(INPUT MATERIAL begins)

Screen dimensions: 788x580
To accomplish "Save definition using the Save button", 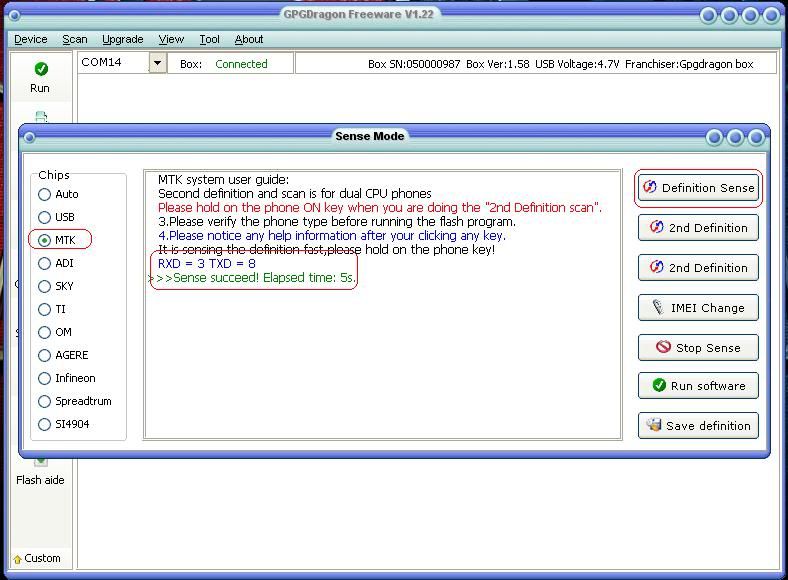I will [x=698, y=426].
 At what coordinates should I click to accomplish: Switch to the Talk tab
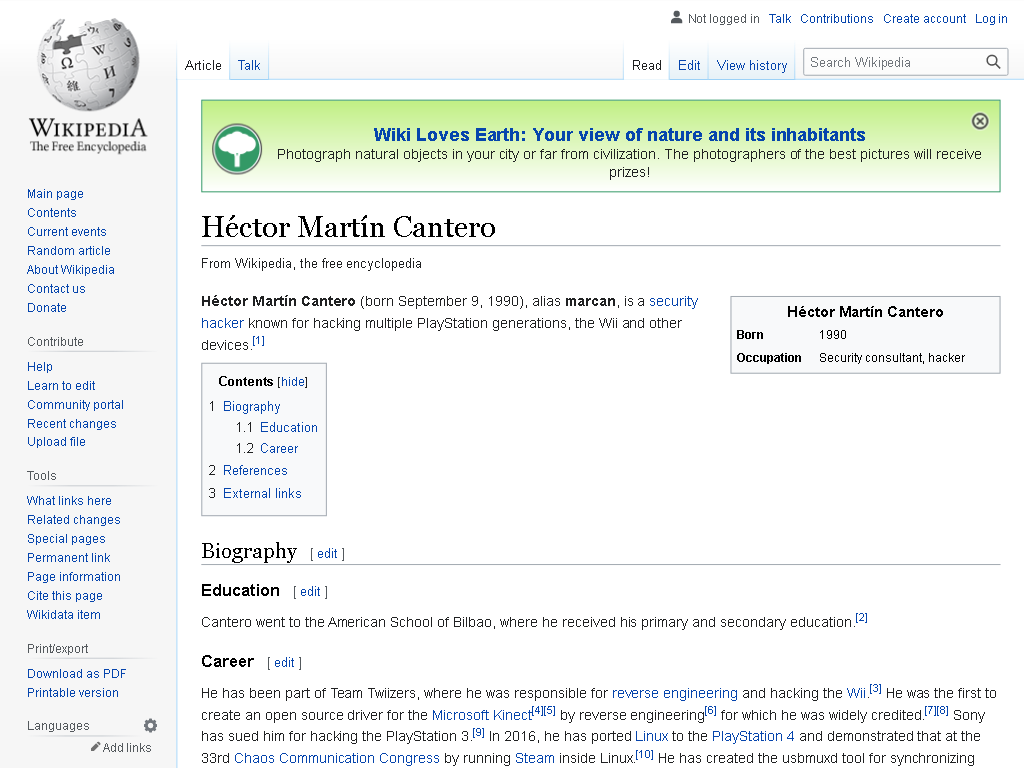tap(249, 65)
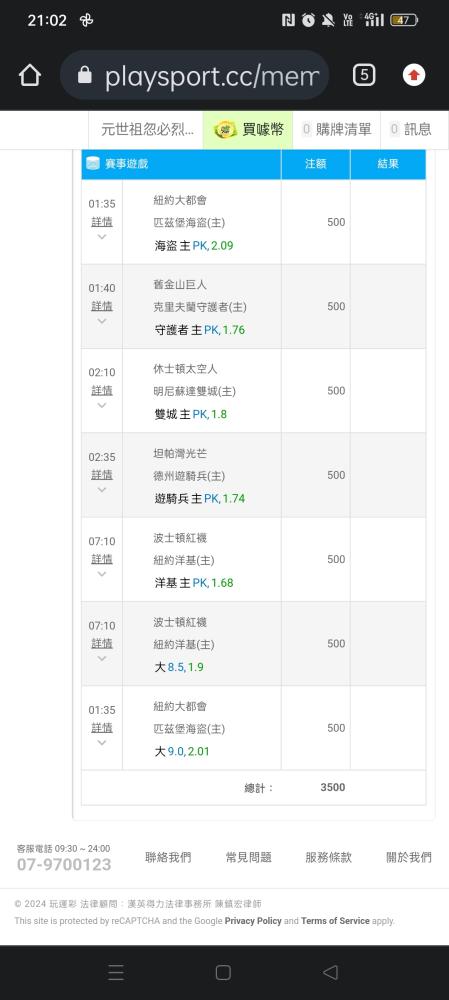Screen dimensions: 449x1000
Task: Tap the browser home icon
Action: pos(30,75)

(INPUT MATERIAL ends)

- TASK STATEMENT -
From the line containing "At what coordinates" down to the last line of the data, print every line exactly and nothing else. Pictures stay out of the copy.

- EXERCISE ANSWER -
 At what coordinates should I click to accomplish: Switch to the Talk tab
tap(249, 65)
Screen dimensions: 449x1000
Task: Tap the browser home icon
Action: pos(30,75)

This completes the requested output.